__QUESTIONS À TRAITER__.
[1] Dans l'extrait de page sur la soupe au caillou, qui avait conté l'histoire, et au nom de quelle association ?
[2] Résumez sous forme de liste le paragraphe de l'extrait de page qui commence par « L'histoire a plusieurs variantes », sans en perdre les faits principaux.

__EXTRAIT DE PAGE__.
»»

La soupe au caillou ou comment accueillir l’étranger
C’est une histoire traditionnelle, un conte pour enfants, mais me direz-vous, que vient faire un conte au sein des réunions, généralement fort sérieuses, de la Ligue des droits de l’homme ? Je vous laisse en juger.
C’était Christian, de l’association des Crieurs publics, qui nous l’avait contée, il y a de cela un an, pour le début d’année 2015 – comme on se réunit au coin du feu, en quelque sorte, sauf que c’était à la salle polyvalente de la Maison des associations de Niort.
L’histoire a plusieurs variantes : tantôt c’est un soldat qui s’approche du village, et tantôt c’est un loup qui s’aventure dans la ferme des animaux. Mais toujours, c’est un étranger, perdu de froid et de faim, qui s’en vient frapper à la porte. Il demande l’hospitalité, mais, oh, rien qu’un toit, le gîte, pas le couvert – il sait trop ce qu’on lui répondrait, qu’on a faim ici aussi monsieur, qu’ici aussi les temps sont difficiles, et qu’on lui refermerait la porte au nez.

««

__DONNÉES EXTRAITES__.

»»

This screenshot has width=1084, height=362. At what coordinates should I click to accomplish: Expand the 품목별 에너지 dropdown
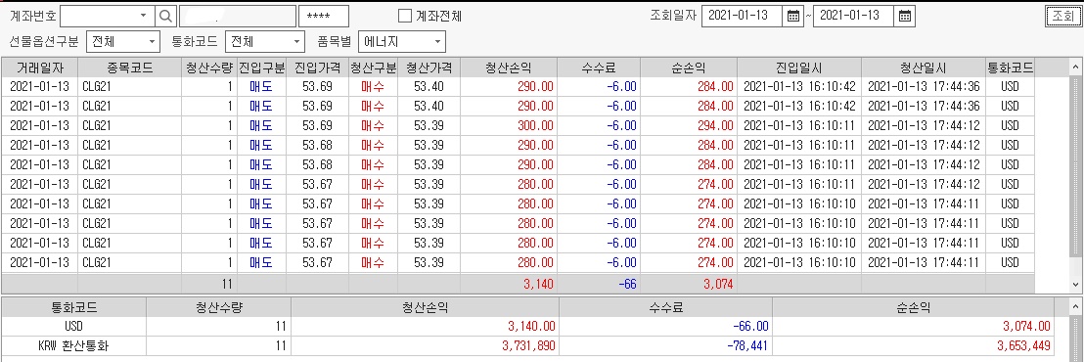437,41
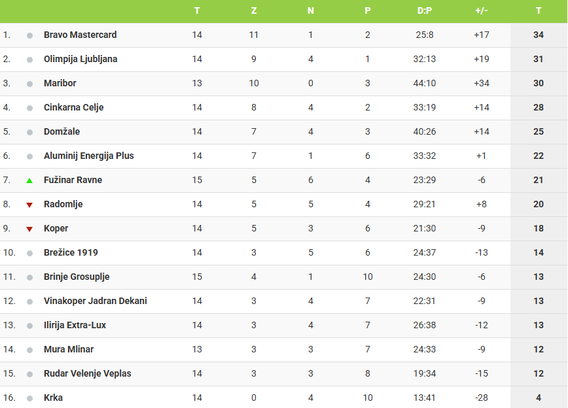Open Olimpija Ljubljana team link

tap(80, 59)
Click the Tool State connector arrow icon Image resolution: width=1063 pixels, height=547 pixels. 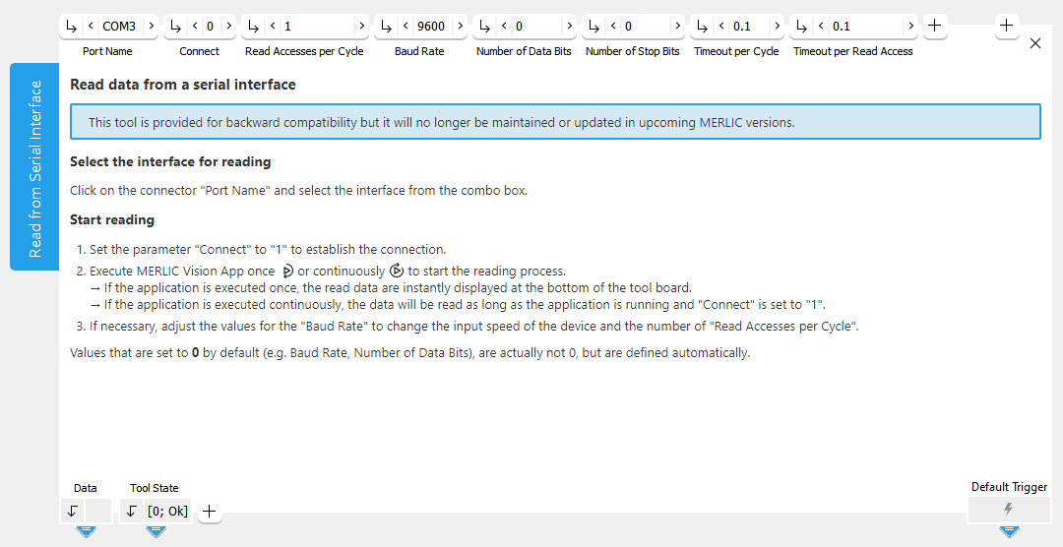coord(132,511)
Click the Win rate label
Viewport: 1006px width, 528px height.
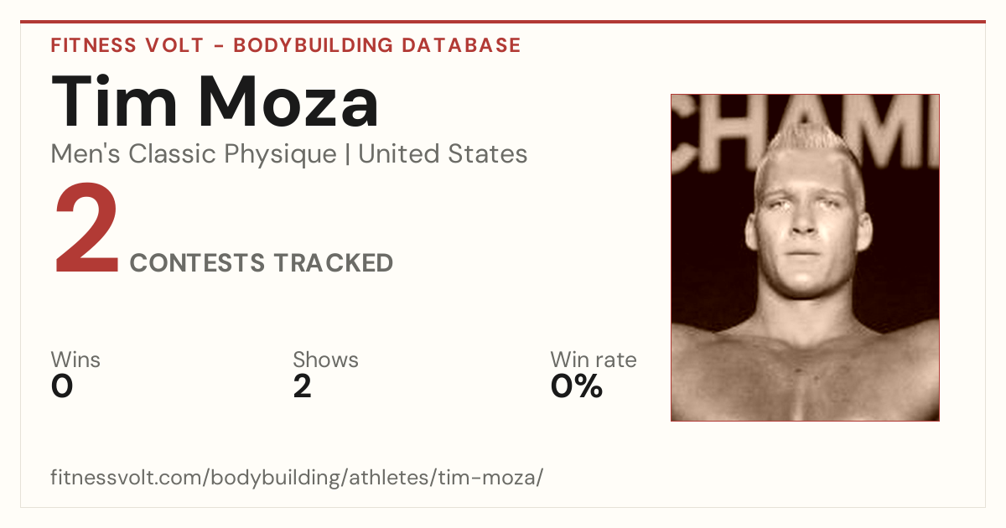click(x=594, y=360)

««

__RÉPONSES DANS L'ORDRE__.
[1] Christian, de l'association des Crieurs publics.

[2]
- Variantes : tantôt un soldat s'approche du village, tantôt un loup s'aventure dans la ferme des animaux.
- Dans tous les cas, un étranger perdu de froid et de faim vient frapper à la porte.
- Il demande seulement un toit, pas le couvert.
- Il sait qu'on lui répondrait qu'ici aussi on a faim et que les temps sont difficiles, puis qu'on lui refermerait la porte au nez.